In this resubmitted version of the paper, the authors have taken into account most of the recommendations made by the reviewers, but there are some aspects that still need to be reconsidered.
Following the evaluation dimensions suggested by the journal, the paper has been evaluated as for: quality and stability of the dataset - evidence must be provided; clarity and completeness of the descriptions; usefulness of the dataset, which should be shown by corresponding third-party uses - evidence must be provided.

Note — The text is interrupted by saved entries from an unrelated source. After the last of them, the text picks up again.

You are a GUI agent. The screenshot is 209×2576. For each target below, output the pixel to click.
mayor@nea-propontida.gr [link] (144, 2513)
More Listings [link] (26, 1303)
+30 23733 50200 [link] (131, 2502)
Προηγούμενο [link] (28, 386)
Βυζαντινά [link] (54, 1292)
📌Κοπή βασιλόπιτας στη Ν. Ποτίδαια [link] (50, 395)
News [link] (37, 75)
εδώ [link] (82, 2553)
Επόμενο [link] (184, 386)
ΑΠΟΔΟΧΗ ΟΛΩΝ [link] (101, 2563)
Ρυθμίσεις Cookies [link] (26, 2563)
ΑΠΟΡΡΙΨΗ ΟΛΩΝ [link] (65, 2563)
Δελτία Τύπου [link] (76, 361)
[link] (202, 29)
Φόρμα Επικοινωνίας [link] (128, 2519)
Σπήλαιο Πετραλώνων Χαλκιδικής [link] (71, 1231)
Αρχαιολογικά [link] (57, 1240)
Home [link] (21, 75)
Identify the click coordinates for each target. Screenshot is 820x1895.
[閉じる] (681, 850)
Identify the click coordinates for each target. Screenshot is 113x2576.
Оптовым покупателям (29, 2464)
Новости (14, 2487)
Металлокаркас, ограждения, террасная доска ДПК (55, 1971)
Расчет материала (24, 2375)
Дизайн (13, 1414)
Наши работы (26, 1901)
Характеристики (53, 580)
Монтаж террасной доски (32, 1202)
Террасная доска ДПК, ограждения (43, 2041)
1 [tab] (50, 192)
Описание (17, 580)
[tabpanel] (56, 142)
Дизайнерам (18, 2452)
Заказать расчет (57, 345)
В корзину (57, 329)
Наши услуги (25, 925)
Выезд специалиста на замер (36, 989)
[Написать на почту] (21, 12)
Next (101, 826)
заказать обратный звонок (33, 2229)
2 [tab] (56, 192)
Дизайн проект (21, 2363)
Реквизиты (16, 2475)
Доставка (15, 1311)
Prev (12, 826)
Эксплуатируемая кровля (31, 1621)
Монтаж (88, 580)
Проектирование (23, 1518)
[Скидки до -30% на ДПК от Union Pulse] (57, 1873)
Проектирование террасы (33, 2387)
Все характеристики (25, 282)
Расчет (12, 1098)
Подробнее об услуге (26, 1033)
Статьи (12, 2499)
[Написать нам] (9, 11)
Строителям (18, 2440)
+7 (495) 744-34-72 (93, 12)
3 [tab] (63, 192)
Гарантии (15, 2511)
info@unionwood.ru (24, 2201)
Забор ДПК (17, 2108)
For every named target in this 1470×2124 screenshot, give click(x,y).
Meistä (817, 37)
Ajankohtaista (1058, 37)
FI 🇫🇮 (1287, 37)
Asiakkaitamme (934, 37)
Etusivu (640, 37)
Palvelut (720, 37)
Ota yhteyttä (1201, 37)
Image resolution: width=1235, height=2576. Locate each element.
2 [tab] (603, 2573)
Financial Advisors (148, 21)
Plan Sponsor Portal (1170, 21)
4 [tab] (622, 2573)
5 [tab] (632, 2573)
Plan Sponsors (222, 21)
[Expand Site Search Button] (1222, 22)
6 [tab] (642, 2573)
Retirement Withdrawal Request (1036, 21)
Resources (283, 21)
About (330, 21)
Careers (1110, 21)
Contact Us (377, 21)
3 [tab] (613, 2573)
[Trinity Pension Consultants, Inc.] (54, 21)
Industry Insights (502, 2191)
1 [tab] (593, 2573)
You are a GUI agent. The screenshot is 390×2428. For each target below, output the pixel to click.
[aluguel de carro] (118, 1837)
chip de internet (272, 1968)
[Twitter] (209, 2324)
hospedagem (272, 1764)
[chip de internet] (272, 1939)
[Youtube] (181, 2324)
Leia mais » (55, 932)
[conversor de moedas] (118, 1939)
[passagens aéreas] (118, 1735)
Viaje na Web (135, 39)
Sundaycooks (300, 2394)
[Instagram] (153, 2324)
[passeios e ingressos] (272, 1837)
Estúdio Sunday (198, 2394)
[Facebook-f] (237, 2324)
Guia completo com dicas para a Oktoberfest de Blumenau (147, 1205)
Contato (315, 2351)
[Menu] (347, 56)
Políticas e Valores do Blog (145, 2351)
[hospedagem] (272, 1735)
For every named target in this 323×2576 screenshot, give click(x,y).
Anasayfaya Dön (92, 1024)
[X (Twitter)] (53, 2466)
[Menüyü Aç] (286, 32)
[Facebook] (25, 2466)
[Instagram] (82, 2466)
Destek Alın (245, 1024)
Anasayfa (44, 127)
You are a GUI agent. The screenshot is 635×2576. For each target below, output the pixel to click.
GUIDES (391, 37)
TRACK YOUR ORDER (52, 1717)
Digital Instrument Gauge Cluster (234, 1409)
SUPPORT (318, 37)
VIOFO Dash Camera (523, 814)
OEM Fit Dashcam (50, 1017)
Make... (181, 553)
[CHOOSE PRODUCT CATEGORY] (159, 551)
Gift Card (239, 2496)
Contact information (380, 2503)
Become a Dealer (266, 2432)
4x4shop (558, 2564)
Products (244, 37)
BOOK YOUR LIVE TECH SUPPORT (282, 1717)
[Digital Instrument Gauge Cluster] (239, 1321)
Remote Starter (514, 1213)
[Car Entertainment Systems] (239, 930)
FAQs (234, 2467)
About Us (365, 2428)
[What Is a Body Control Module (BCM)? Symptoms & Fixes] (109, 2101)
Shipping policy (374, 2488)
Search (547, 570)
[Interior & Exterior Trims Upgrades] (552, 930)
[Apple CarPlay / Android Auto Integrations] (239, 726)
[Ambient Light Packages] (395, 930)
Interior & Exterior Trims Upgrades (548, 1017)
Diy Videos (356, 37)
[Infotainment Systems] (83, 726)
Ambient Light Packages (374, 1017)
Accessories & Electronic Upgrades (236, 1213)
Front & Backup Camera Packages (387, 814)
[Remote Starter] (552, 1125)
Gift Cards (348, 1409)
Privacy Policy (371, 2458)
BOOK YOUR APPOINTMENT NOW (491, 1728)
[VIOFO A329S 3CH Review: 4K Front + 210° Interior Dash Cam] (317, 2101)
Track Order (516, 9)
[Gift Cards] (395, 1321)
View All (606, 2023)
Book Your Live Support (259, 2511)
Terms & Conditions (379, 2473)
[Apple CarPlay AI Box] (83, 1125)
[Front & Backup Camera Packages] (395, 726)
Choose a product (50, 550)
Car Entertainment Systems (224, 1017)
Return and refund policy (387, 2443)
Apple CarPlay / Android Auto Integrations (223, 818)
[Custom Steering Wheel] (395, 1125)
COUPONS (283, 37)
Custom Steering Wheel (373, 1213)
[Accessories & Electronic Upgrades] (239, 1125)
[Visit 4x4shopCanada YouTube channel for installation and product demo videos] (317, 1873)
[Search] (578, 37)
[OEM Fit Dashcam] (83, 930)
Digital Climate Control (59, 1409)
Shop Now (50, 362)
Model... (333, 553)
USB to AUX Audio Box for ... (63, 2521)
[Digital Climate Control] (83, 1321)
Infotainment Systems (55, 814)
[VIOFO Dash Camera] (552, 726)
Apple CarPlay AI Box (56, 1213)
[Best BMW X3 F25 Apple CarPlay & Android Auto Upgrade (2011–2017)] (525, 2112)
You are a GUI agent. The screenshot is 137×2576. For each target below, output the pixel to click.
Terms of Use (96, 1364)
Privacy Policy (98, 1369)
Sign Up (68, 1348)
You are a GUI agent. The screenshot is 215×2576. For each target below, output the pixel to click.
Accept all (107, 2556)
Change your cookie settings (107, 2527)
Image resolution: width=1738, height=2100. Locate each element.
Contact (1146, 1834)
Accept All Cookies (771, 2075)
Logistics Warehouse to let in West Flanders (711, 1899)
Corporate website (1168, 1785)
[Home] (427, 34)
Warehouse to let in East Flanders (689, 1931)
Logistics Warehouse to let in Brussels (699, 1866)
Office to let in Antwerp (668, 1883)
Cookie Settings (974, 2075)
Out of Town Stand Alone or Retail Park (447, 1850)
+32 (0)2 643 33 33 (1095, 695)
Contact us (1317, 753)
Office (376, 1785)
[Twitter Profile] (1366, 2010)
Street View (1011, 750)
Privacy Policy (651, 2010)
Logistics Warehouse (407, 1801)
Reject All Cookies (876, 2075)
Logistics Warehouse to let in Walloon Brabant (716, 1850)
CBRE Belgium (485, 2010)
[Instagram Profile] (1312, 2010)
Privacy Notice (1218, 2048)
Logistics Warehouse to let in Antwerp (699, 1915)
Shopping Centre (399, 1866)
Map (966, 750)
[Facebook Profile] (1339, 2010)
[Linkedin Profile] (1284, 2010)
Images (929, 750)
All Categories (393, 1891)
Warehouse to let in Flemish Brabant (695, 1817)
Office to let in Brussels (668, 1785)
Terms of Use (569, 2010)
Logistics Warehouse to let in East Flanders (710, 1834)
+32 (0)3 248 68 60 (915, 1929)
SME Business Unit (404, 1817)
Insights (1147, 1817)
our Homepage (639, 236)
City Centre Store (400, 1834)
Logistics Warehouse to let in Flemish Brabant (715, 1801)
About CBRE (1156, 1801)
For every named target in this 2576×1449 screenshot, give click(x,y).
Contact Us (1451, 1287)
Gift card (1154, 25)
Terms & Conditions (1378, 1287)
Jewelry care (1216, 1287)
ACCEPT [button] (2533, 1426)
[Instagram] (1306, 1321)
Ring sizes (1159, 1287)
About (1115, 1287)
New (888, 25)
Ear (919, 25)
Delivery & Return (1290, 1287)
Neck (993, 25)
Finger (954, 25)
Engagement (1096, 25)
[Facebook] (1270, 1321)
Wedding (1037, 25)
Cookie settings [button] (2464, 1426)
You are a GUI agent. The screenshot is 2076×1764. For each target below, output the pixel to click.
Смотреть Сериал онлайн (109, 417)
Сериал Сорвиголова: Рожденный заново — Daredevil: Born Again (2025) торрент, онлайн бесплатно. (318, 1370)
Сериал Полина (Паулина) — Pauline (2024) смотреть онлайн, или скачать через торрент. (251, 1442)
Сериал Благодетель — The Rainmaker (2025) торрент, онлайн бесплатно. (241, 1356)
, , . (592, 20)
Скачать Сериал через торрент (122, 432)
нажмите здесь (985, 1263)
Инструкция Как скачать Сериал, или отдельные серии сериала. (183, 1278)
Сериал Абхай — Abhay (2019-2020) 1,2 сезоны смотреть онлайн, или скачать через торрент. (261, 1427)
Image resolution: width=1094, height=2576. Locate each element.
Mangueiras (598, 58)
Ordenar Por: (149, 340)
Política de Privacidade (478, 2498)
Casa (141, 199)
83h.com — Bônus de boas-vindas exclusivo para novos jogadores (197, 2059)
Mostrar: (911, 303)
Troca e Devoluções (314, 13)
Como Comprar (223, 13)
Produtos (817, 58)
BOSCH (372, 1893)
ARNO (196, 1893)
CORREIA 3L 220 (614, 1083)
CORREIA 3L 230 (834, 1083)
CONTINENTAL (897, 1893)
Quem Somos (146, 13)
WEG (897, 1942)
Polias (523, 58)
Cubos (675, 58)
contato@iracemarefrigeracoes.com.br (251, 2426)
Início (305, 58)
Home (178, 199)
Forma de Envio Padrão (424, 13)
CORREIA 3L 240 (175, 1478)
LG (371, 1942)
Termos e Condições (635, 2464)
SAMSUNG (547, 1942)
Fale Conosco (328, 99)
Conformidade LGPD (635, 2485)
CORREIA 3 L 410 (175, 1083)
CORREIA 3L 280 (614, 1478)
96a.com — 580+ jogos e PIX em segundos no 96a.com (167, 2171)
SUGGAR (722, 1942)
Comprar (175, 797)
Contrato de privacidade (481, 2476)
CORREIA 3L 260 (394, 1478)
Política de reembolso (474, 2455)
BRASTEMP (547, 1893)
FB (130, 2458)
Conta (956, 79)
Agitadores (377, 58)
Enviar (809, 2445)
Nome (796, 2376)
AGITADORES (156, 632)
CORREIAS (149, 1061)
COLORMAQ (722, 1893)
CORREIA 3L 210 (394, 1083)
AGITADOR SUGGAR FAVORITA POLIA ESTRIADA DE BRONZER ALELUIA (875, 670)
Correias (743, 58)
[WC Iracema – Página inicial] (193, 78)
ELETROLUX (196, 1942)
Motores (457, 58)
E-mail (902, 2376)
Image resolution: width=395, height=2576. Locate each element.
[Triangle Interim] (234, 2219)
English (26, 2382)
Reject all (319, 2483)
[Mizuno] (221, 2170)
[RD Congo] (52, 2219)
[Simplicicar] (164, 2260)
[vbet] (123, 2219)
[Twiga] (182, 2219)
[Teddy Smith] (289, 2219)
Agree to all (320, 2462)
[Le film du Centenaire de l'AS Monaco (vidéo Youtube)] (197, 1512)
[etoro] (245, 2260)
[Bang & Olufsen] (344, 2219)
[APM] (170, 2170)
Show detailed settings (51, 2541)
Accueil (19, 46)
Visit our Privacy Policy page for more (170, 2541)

Quality and stability of the dataset - evidence must be provided

The code is available in Github, but the Sparql endpoint was not working.
As for the data collection process, the authors had to perform a manual review of the automatically retrieved idioms (by a custom web crawler) to discard those multiword expressions that could not be considered idioms. Then, native speakers and linguists checked the corresponding set of idioms in their respective languages. After this evaluation step, automatically retrieved idioms were reduced by a half approximately, considerably reducing the impact of the dataset. (It is worth noting that because of potential law infringement issues raised by one of the reviewer, the authors had to previously remove idioms from Cambridge and Wiktionary).

Clarity and completeness of the descriptions

As for the Related Work section, the authors adequately refer to datasets that represent linguistic and terminological information in Linked Data. However, when identifying the gap that this resource is going to fill (namely, no specific resource in the LOD cloud about idioms), they refer to lexinfo, ontolex, etc., which are models intended to represent linguistic information in RDF. So, in my opinion, two levels are being mixed up here: the modeling level and the instantiation level. This should be clarified.
Section 4 is devoted to the representation model, namely, ontolex, and its vartrans module for representing term variants and translations. Some modeling decisions would need to be better clarified. For instance, what is the interest of including lexical concepts? How is vartrans:category defined? Why did they remove those definitions of the idioms which were in the original language (after translating them into English)? Why not using the property usage of the LexicalSense class for restricting the meaning of an idiom to a geographical area?
Regarding this last question, the authors mention that they provide an example of (and I quote) “a translation of two idioms from Portuguese to English”, but I only see one idiom and its equivalent in English. In fact, it would be interesting to see how they have solved the issue of an idiom in the same language with two different senses in different geographical areas.

Usefulness of the dataset, which should be shown by corresponding third-party uses - evidence must be provided.

In section 6 the authors describe both the internal and the external linking processes. The internal linking process was performed manually. The external one was performed with LIMES in the case o DBnary, and with the BabelNet API or manually in the case of BabelNet.
The language in section 6.3 needs to be reviewed, especially the last paragraph in that section. It is not clear why precision was poorer in the case of BabelNet, and if it could not be easily solved.
Then, section 7 deals with “application scenarios for the dataset”. Three use case scenarios are depicted, but these do not seem to be real uses of the data by third-party users, which may limit the interest of the work presented here.